US authorities have charged eight individuals for their alleged roles in money laundering and money transmitting conspiracies involving tens of millions of dollars in drug trafficking proceeds, as well as a trade-based scheme that used stolen and fraudulent gift cards to purchase and ship thousands of Apple products internationally. Seven defendants have been charged with conspiracy to commit money laundering and unlicensed money transmitting; one has been charged with conspiracy to commit money laundering and possession with intent to distribute marijuana.
Two of the defendants allegedly used their restaurant and electronics and restaurant supply businesses to operate a large-scale money laundering and money transmitting operation that involved the laundering of drug proceeds and proceeds from stolen and fraudulent gift cards. In a wiretap investigation, the authorities identified one of the other defendants as a marijuana trafficker who laundered his drug proceeds through the businesses of the above two launderers. Allegedly, the trafficker regularly delivered bulk drug proceeds over $30,000 to the launderers, who then laundered the money through electronic transfers.
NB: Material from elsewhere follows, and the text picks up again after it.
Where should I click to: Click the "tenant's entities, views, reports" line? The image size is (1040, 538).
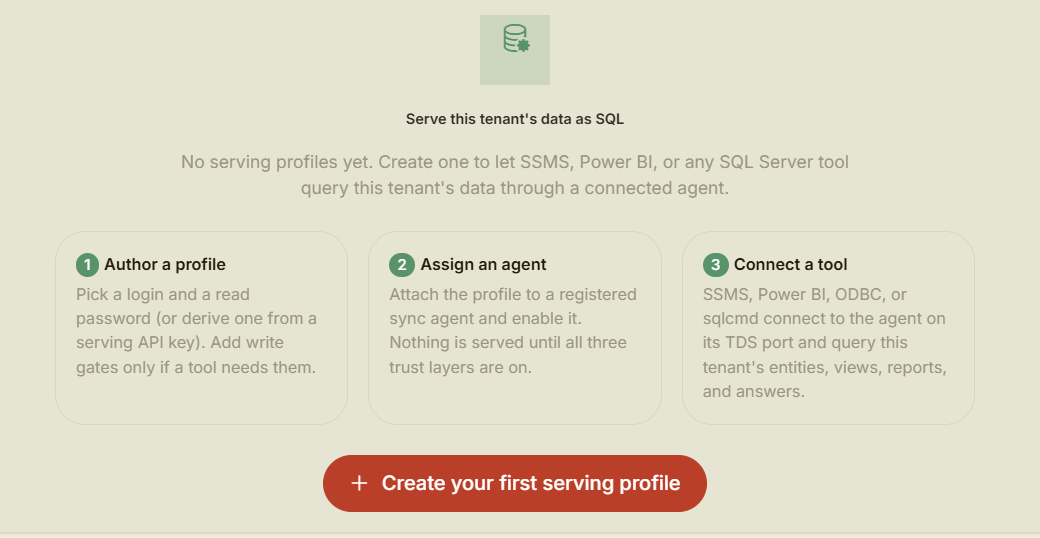pyautogui.click(x=824, y=367)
The investigators also allegedly seized over $250,000 of suspected marijuana proceeds being transported by another defendant to a front business.
The launderers allegedly worked with their co-conspirators, including three family members, to launder drug proceeds worth hundreds of thousands of dollars in exchange for Chinese Renminbi, charging a fee for their services. Through off-the-books transactions, the defendants evaded US reporting requirements and China’s capital flight restrictions, while concealing the true nature and source of the illicit funds.
Some of the defendants also co-conspired to operate a sophisticated trade-based money laundering scheme in which they used stolen/fraudulent gift cards to purchase thousands of Apple products. They then shipped these products internationally in exchange for tens of millions of dollars in wire transfers.